Question

workflow for variant calling using GATK in multiple paired end reads

1

Entering edit mode

7.4 years ago

reza ▴ 300

I have four fastq file that correspond two paired end lane (lane1: L1R1.fastq, L1R2.fastq and lane2:L2R1,L2R2). Mapping to reference performed using below command via “bwa mem”.

./bwa mem –M –t 4 ref.fasta L1R1.fq L1R2.fq > D1.sam

./bwa mem –M –t 4 ref.fasta L2R1.fq L2R2.fq > D2.sam

Now I have 2 sam files and my final goal is variant calling (SNP, indel) and variant annotation for my non model organism.

I want to convert sam to bam (and sorting) using Picard or samtools. Which mentioned programs do you recommend? Sorting is need in this step?
I want to define read group for two bam files separately (using Picard) and then merg them to one bam file (big.bam).
sorting big.bam file. Sorting is need if I sorted two bam files (before merging) in step 1?
marking duplicates using Picard tool.
building bam index and then Create Realignment Targets using GATK and finally variant calling.

Mentioned workflow is standard and correct way to reaching to the aim? in my workflow, definition Read Group and merging bam files done in right steps? I read the workflow https://gencore.bio.nyu.edu/variant-calling-pipeline/, but it worked with one bam file without need to definition Read Group.

Additional questions : D1.sam (147 G) and D2 (145 G) are big files and merging them will create a very large file that handling it is hard in my opinion. GATK and Picard can handle it in 32G RAM computer?

snp next-gen • 3.7k views

ADD COMMENT • link updated 6.1 years ago by 570932004 ▴ 10 • written 7.4 years ago by reza ▴ 300

0

Entering edit mode

Alternatively, you can merge the fastq files per read direction. Try to work with bam files instead of sam files, those take far less space.

ADD REPLY • link 7.4 years ago by WouterDeCoster 47k

0

Entering edit mode

i added two different RG to 2 bam files correspondin to one sample and then merged them in one bam file (Using Picard), but size of merged bam file (70 G) is less than sum of two original bam files (bam1= 48 G and bam2= 49 G). why? everything is right?

ADD REPLY • link 7.4 years ago by reza ▴ 300

0

Entering edit mode

That's possible. BAM is compressed, merging bams with similar sequences can lead to better compression, especially if sorted.

ADD REPLY • link 7.4 years ago by WouterDeCoster 47k

score 1 · Answer 1 · 2018-03-26

Hi, you workflow seems OK. Here are my suggestions on steps 1 through 3 :

Both samtools and picard can sort sam and output bam in one run. GATK recommends the use of picard tools for data pre-processing to produce analysis-ready bam files.

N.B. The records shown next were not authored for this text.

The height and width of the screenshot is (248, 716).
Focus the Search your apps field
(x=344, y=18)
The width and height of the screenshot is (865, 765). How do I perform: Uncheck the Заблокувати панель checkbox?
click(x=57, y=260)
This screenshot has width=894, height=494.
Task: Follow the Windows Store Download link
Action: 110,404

Sorting is essential to keeping memory consumption low during downstream analysis.
picard AddOrReplaceReadGroups is what you need. Merging bam is an optional step since GATK can accept merged or seperate bam files, which is why it needs reads groups to distinguish reads from different samples. Many other variant-calling tools however see each bam file as one sample, making merge a NOT-to-do process.
If I remember correctly, merging sorted bams will automatically produce a sorted big.bam. You could use samtools view to check to sam-header in big.bam just to be sure.

picard is not a memory-hungry program, so won't be a problem. GATK may experience high memory usage in certain cases but typically 32G ram is enough.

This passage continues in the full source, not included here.